Un mix accattivante sul crinale di un dubbio fra due verbi – funzionare o esistere? per dirla con l’ultimo libro dello psicoanalista argentino Miguel Benesayag – ma che proprio i3P sembra interpretare con una opzione precisa. «La tecnologia non è neutrale – osserva Scellato –, per questo dobbiamo innervarla di etica e di senso civico, oltre che di buona capacità manageriale».

Dal luglio del 2019, giusto per capire le nuove frontiere del futuro prossimo, si è insediata in i3P un’azienda che costruisce soluzioni di “Intelligenza Artificiale antropocentrica”, ClearBox AI Solutions, che ha vinto il Premio Nazionale dell’Innovazione nell’area ICT.   ClearBox, come si dice oggi, si occupa di explainable artificial intelligence. Attraverso innovativi software di analisi statistica la società aiuta i propri clienti a capire perchè gli algoritmi arrivano a prendere determinate decisioni in ambiti che hanno un impatto sulla vita delle persone, per esempio la selezione del personale, nella sanità o nel pricing delle assicurazioni.
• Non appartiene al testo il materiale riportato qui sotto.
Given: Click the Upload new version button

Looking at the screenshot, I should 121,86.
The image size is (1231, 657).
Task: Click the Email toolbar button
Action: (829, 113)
L’obiettivo è evitare che gli algoritmi portino a delle scelte non volute da chi li ha impostati all’inizio e offrire maggiori capacità di controllo agli utilizzatori di sistemi di artificial intelligence.  Perché, magari, vengono penalizzate le donne, oppure l’appartenenza a una religione, come se l’algoritmo – osservando la realtà – imparasse le peggiori consuetudini di noi umani. A ClearBox, una piattaforma che permette di fornire spiegazioni umane alle decisioni prese da modelli esistenti di machine learning/deep Learning, lavorano già a impatto sociale.

I numeri

i3P ha compiuto vent’anni nel 2019 ed è stato riconosciuto come il miglior incubatore pubblico al mondo secondo l’UBI Global World Rankings of Business Incubators and Accelerators 2019-2020. Si tratta, per dire, di un benchmarking di 364 programmi di incubazione in 78 Paesi nel mondo: in “sviluppo delle competenze” l’incubatore torinese ha totalizzato 72 punti (contro 52 della media top incubatori), 74 (contro 58) in “performance post incubazione” e 55 (su 52) in “qualità dei team”.

Soltanto l’anno scorso i3P ha valutato 807 idee, 144 progetti e incubato 21 nuove aziende su un totale di 60 nel portafoglio complessivo. Ha generato valore: 29 startup hanno raccolto 16,2 milioni di euro in seed e early stage funding, per un post-money value totale di 110 milioni di euro.  Le startup – che hanno ottenuto svariati riconoscimenti sul campo – sono seguite con consulenza e mentoring, matchmaking, con il supporto allo sviluppo tecnico e nel fundraising. Dal 1999 a oggi, come è naturale in contesti con alto profilo di rischio tecnologico e di mercati, qualche azienda non ha sfondato: ma complessivamente i3P ha dato vita a 169 aziende ora indipendenti con un fatturato aggregato di oltre 161 milioni di euro. Inoltre, 29 sono state acquisite da gruppi industriali italiani e internazionali, contribuendo a diffondere innovazione nel tessuto industriale.